◆ Exercise goal ◆
In the algal cultivation text, copy the passage between "a paddle wheel" and "paddle wheel [4].", inclusive, switching every "paddle wheel" to "rotor".

◆ Extracted text ◆
▬▬▬
Accordingly, an embodiment of the present invention relates to a hybrid algal cultivation system [1] comprising:
a shallow channel [2],
a deep localised channel [3] and,

a paddle wheel [4],
wherein the shallow channel [2] and the localised channel [3] are connected to each other via two inclined planes [5,6], and the said paddle wheel [4] is placed between the two inclined planes [5,6] within the deep localized channel [3] and the shallow channel and deep channel are separated;
and
wherein the cultivation system [1] enhances algal production in the shallow channel [2] by continued fluid flow due to the controlled movement of the paddle wheel [4].
Another embodiment of the present invention provides that the system further comprises at least one or more water inlets [7], one or more inoculum inlets [8], one or more nutrient inlets [9], one or more algal culture inlets [10], one or more CO2 inlets [11], at least one or more culture harvest outlet [12], at least one or more discharge outlet [13] and one or more sensors [14],[15].
Another embodiment of the present invention provides the system, wherein the localized channel [2] is a reservoir.
Another embodiment of the present invention provides the system, wherein the paddle wheel [4] is mounted in the reservoir.
Another embodiment of the present invention provides that the system, wherein the controlled movement of the paddle wheel leads to continued mixing of the culture in the localized channel.
Another embodiment of the present invention provides the system, wherein the level difference between the shallow channel and the deep localised channel is at least 20 cm.
Another embodiment of the present invention provides the system, wherein the depth of the shallow channel ranges from 5-12 cm and is uniform.
Another embodiment of the present invention provides that the system, wherein the depth in the localised channel is up to 35 cm.
Another embodiment of the present invention provides that the system, wherein the fluid transition is the continuous flow from the localized channel [3] to shallow channel [2] and back to the localized channel [3], and wherein with the completion of each lap of the fluid the kinetic

energy of the fluid is increased thereby facilitating the traversal of the fluid through the remainder of the system.
Another embodiment of the present invention provides that the system, wherein the inclined plane ascends to an angle of 6-10°.
Another embodiment of the present invention provides the system, wherein the fins of the paddle wheel are submerged by at least 2 cm below the surface of water.
Another embodiment of the present invention provides the system, wherein the paddle wheel has controlled movement and operated at a speed of 12-18 rpm.
Yet another important embodiment of the present invention provides a method for cultivation of algae, the method comprising:
a. Adding algal inoculum through the inoculum inlet [8] along with the fresh water
and sea water through the respective inlets [7a, 7b] to be cultured in the deep
localized channel [3] of the cultivation system [1];
b. Supplying nutrient(s) to the algal culture in said deep localized channel [3] of
the cultivation system [1] in a controlled manner;
c. allowing by continuous flow of fluid from the deep localized channel to a
shallow channel [2] in the cultivation system [1] through the controlled
movement of the submerged paddle wheel [4];
d. cultivating the algae in the shallow channel [2] of the cultivation system [1];
e. Harvesting the algal culture obtained in step (d) from the shallow channel [2]
from the harvesting outlet [12] in the cultivation apparatus.
▬▬▬
◆ Given information ◆

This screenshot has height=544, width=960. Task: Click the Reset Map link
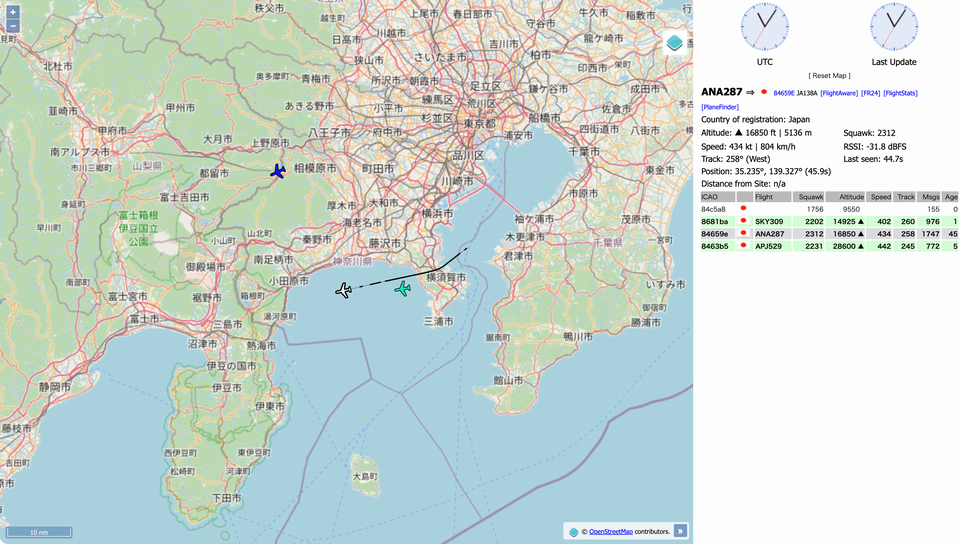coord(829,76)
▬▬▬
◆ Written answer ◆
a rotor [4],
wherein the shallow channel [2] and the localised channel [3] are connected to each other via two inclined planes [5,6], and the said rotor [4] is placed between the two inclined planes [5,6] within the deep localized channel [3] and the shallow channel and deep channel are separated;
and
wherein the cultivation system [1] enhances algal production in the shallow channel [2] by continued fluid flow due to the controlled movement of the rotor [4].